In my experiment I used the same hydrogen peroxide concentrations for each of the 5 tests simply because there weren't enough test tubes and concentrations for the whole of the class to use. So in each test it could of meant that there would have been less and less hydrogen peroxide molecules in the concentration for the enzyme to react with ultimately meaning that the rate of reaction would have become slower and slower in each test. If I were to extend this investigation I would definitely use a different hydrogen peroxide concentration each time.

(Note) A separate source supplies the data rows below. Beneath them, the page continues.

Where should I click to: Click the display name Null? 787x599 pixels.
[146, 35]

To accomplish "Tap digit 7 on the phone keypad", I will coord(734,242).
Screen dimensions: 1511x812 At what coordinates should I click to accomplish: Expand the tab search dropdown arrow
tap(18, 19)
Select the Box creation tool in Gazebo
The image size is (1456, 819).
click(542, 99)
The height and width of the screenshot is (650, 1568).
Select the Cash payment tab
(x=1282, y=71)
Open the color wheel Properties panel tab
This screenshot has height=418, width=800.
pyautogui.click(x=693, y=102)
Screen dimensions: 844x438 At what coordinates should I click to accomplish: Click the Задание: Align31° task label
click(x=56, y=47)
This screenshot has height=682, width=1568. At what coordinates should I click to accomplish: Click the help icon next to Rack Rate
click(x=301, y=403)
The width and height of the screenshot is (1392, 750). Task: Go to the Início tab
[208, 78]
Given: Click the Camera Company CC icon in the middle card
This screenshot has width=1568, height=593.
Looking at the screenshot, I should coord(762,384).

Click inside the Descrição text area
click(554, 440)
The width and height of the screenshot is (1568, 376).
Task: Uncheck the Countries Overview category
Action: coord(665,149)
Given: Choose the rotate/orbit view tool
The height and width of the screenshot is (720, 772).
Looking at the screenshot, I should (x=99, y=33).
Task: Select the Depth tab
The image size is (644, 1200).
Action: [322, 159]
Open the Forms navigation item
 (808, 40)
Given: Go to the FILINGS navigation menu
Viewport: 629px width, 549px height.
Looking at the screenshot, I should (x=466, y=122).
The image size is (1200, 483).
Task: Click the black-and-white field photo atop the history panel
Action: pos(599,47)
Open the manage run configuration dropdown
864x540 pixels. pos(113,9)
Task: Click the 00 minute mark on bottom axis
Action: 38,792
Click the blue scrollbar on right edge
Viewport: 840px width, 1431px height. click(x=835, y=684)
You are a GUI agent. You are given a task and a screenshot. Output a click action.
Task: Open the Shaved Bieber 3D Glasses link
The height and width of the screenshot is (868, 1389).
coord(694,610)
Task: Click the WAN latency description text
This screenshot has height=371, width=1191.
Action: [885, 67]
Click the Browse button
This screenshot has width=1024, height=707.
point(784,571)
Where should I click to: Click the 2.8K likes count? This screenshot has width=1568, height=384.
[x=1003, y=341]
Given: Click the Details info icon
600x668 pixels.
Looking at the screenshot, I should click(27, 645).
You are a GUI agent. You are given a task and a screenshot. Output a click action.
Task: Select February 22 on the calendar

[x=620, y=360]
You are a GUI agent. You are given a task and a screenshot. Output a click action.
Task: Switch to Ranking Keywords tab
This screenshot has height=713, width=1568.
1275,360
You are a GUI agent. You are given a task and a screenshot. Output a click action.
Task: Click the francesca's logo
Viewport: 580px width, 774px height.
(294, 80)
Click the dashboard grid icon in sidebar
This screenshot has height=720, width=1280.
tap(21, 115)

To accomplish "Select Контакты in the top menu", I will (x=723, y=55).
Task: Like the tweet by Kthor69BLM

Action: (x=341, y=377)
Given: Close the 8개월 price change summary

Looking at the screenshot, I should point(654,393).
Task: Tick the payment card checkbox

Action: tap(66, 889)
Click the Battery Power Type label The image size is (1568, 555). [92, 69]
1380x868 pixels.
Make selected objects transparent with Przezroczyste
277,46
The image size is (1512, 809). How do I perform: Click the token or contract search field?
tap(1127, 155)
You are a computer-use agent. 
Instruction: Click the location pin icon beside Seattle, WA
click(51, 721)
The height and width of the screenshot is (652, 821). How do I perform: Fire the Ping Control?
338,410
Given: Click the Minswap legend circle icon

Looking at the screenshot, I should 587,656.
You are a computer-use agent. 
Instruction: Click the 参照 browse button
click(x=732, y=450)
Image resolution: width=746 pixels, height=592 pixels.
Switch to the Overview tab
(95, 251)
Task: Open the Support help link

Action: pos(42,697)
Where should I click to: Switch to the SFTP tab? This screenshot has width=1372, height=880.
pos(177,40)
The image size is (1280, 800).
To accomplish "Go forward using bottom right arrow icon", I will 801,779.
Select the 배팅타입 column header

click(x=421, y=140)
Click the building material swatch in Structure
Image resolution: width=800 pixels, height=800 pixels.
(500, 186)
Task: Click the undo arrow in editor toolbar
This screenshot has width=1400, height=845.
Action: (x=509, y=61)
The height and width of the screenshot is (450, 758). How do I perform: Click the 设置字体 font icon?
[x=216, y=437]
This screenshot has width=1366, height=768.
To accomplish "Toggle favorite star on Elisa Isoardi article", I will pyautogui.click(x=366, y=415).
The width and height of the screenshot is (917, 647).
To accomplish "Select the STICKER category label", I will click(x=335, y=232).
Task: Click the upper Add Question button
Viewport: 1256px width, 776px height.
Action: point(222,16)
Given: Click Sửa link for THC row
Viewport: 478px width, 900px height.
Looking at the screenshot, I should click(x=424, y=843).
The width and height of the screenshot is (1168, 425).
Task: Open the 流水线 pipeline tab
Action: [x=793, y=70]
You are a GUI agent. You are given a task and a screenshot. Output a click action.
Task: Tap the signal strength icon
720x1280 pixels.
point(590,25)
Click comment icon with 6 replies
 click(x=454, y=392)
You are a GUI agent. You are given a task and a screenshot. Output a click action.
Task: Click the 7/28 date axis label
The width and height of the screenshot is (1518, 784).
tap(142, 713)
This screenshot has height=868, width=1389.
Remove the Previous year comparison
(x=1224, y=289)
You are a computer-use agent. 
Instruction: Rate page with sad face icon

I think that because I have measured the enzyme decomposition five times and have taken an average from this I feel my results are very reliable, the fact that I had repeated it 5 times means that any mistakes I made I could have looked at, rendered the mistake and repeated the test. Within the limits of how accurate I could keep my experiment I was very rigorous and because of this I feel I have managed to yield evidence to support the prediction that- if there are sufficient enzyme molecules, an increase in the substrate concentration, will produce an increase in the rate of reaction
To improve my results I could start by testing the enzyme decomposition with a wider range of hydrogen peroxide concentrations as this would better my timings for the average rate of reactions.